- Location in Harper County and the state of Oklahoma.
- Coordinates: 36°48′46″N 99°55′58″W﻿ / ﻿36.81278°N 99.93278°W
- Country: United States
- State: Oklahoma
- County: Harper

Area
- • Total: 0.27 sq mi (0.71 km^{2})
- • Land: 0.27 sq mi (0.71 km^{2})
- • Water: 0 sq mi (0.00 km^{2})
- Elevation: 2,133 ft (650 m)

Population (2020)
- • Total: 52
- • Density: 189.7/sq mi (73.23/km^{2})
- Time zone: UTC-6 (Central (CST))
- • Summer (DST): UTC-5 (CDT)
- ZIP code: 73855
- Area code: 580
- FIPS code: 40-64050
- GNIS feature ID: 2412579

= Rosston, Oklahoma =

Rosston is a town in Harper County, Oklahoma, United States. The population was 52 at the time of the 2020 census.

==History==
The Old Settler's Irrigation Ditch near Rosston is on the National Register of Historic Places listings in Beaver County, Oklahoma.

==Geography==
According to the United States Census Bureau, the town has a total area of 0.3 sqmi, all land.

==Demographics==

Historical population
| Census | Pop. | Note | %± |
| 1920 | 181 |  | — |
| 1930 | 185 |  | 2.2% |
| 1940 | 143 |  | −22.7% |
| 1950 | 85 |  | −40.6% |
| 1960 | 58 |  | −31.8% |
| 1970 | 56 |  | −3.4% |
| 1980 | 66 |  | 17.9% |
| 1990 | 54 |  | −18.2% |
| 2000 | 66 |  | 22.2% |
| 2010 | 31 |  | −53.0% |
| 2020 | 52 |  | 67.7% |
U.S. Decennial Census

===2020 census===

As of the 2020 census, Rosston had a population of 52. The median age was 28.0 years. 38.5% of residents were under the age of 18 and 15.4% of residents were 65 years of age or older. For every 100 females there were 147.6 males, and for every 100 females age 18 and over there were 100.0 males age 18 and over.

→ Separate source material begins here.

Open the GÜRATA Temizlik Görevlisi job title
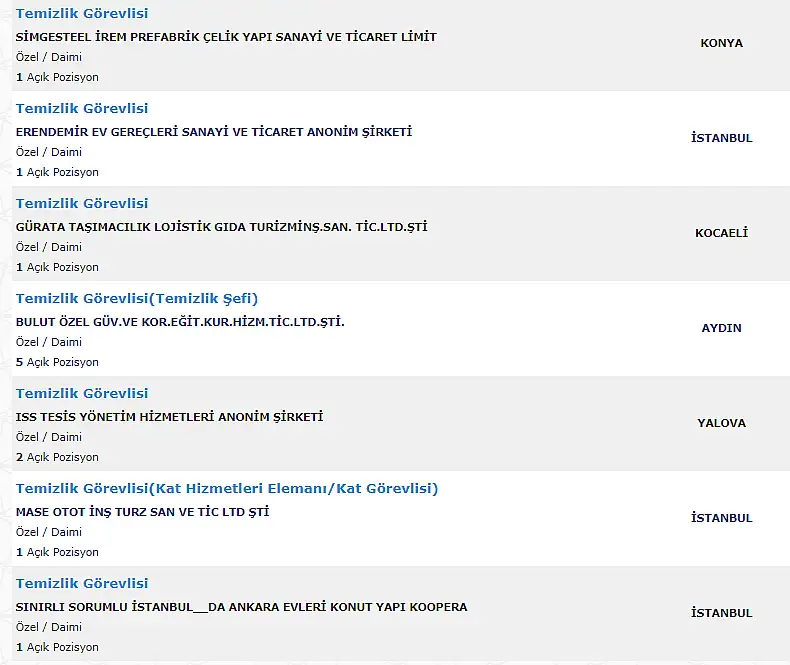Screen dimensions: 790x665 click(82, 204)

0.0% of residents lived in urban areas, while 100.0% lived in rural areas.

There were 16 households in Rosston, of which 56.3% had children under the age of 18 living in them. Of all households, 87.5% were married-couple households, 6.3% were households with a male householder and no spouse or partner present, and 6.3% were households with a female householder and no spouse or partner present. About 12.6% of all households were made up of individuals and 0.0% had someone living alone who was 65 years of age or older.

There were 19 housing units, of which 15.8% were vacant. The homeowner vacancy rate was 0.0% and the rental vacancy rate was 0.0%.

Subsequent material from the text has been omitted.